Bitfarms’ stock tumbled after the company revealed plans to phase out its Bitcoin mining operations over the next two years and pivot toward artificial intelligence and high-performance computing (HPC) data centers.
On Thursday, Bitfarms announced that its 18-megawatt Bitcoin mining facility in Washington state will be the first to be fully converted for AI and HPC workloads, with the transition expected to be completed by December 2026.
“Even though the Washington site represents less than 1% of our total developable portfolio, we believe converting it to GPU-as-a-Service could generate more net operating income than we have ever seen from Bitcoin mining,” said Bitfarms CEO Ben Gagnon. He added that the move will help the company gradually wind down its Bitcoin mining operations in 2026 and 2027.
Other cryptocurrency miners have also started shifting some operations toward AI as the sector sees rapid growth.
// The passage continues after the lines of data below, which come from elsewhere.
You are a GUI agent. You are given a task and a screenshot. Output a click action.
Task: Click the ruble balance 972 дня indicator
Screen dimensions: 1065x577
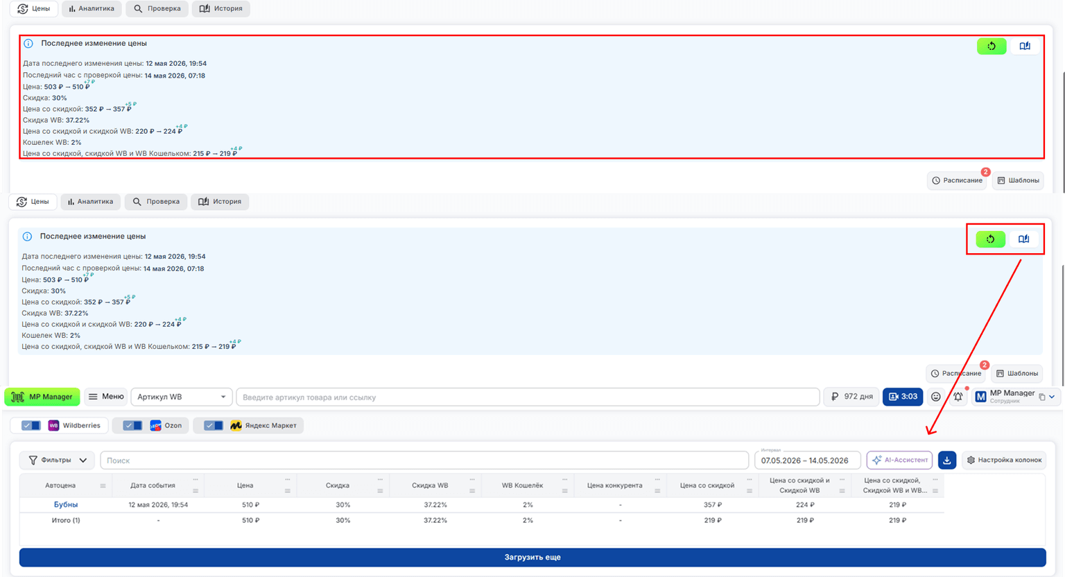pyautogui.click(x=851, y=397)
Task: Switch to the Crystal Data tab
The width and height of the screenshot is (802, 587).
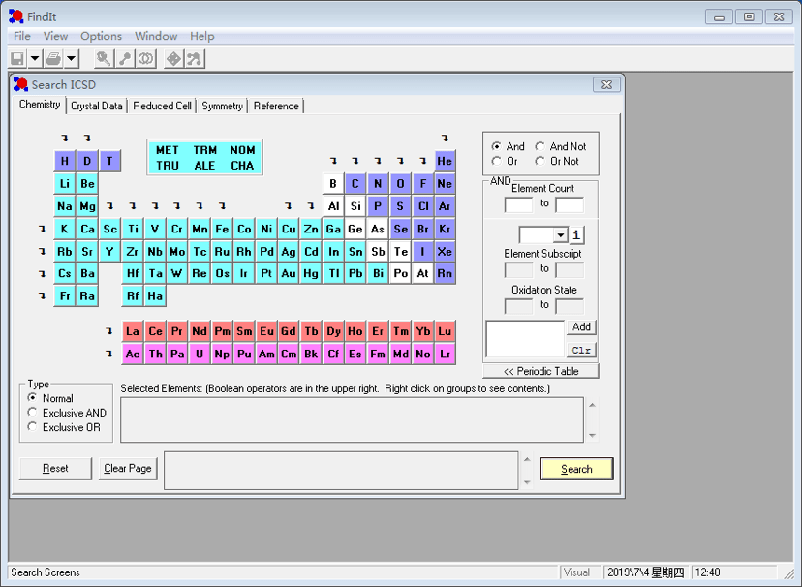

In early November, Bitcoin miner IREN signed a multi-year $9.7 billion deal with Microsoft, granting the tech giant access to its AI computing capacity.
Calling AI the “best opportunity” for most U.S. Bitcoin miners, Gagnon told investors during an earnings call that miners are likely to relocate to jurisdictions with lower costs as the difficulty and expenses of cryptocurrency mining continue to rise.
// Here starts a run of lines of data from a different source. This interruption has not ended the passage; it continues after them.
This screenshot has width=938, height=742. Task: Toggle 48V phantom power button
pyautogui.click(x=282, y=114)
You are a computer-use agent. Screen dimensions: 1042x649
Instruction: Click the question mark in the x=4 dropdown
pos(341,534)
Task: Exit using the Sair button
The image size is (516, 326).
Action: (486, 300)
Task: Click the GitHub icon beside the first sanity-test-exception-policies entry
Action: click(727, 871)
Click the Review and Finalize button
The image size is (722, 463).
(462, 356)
“One significant trend is that public miners, who once made up nearly a third of the network, are increasingly moving toward the higher-margin opportunities in HPC and AI,” he added.
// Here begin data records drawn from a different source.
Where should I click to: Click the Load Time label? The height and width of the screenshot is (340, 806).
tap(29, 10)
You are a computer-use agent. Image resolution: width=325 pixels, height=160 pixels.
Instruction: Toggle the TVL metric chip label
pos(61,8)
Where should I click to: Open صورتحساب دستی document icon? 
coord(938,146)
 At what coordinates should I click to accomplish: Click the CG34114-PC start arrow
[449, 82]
Bitfarms CEO Ben Gagnon said that Bitcoin mining is seeing significant growth in regions like the Middle East, Africa, and Russia. However, he added that “the best opportunity for most miners in the United States really is this transition to HPC and AI.”
“The economics are driving this shift,” Gagnon explained. “The U.S. is the most attractive market for HPC and AI investment, whereas Bitcoin mining is largely location-agnostic. Mining can move to cheaper, higher-risk, or more remote locations—something HPC and AI cannot do.”
He noted that relocating Bitfarms’ Bitcoin mining operations would be limited and “not a great use of management’s resources or time.” “The best strategy is to convert potential free cash flow from mining operations into cash now and reinvest it into HPC and AI,” he said.
Q3 Results:
The announcement comes as Bitfarms reported a Q3 net loss of $46 million, compared with a $24 million loss a year earlier, equating to a loss of 8 cents per share—worse than analyst expectations of a 2-cent loss per share.
Revenue rose 156% year-over-year to $69 million but fell short of analyst estimates by more than 16%. During the quarter, Bitfarms mined 520 BTC at an average direct cost of $48,200 each and held 1,827 BTC as of Wednesday.
Following the results, Bitfarms (BITF) shares dropped nearly 18% to close at $2.60 on Thursday, with after-hours trading extending losses by an additional 3.5% to $2.51.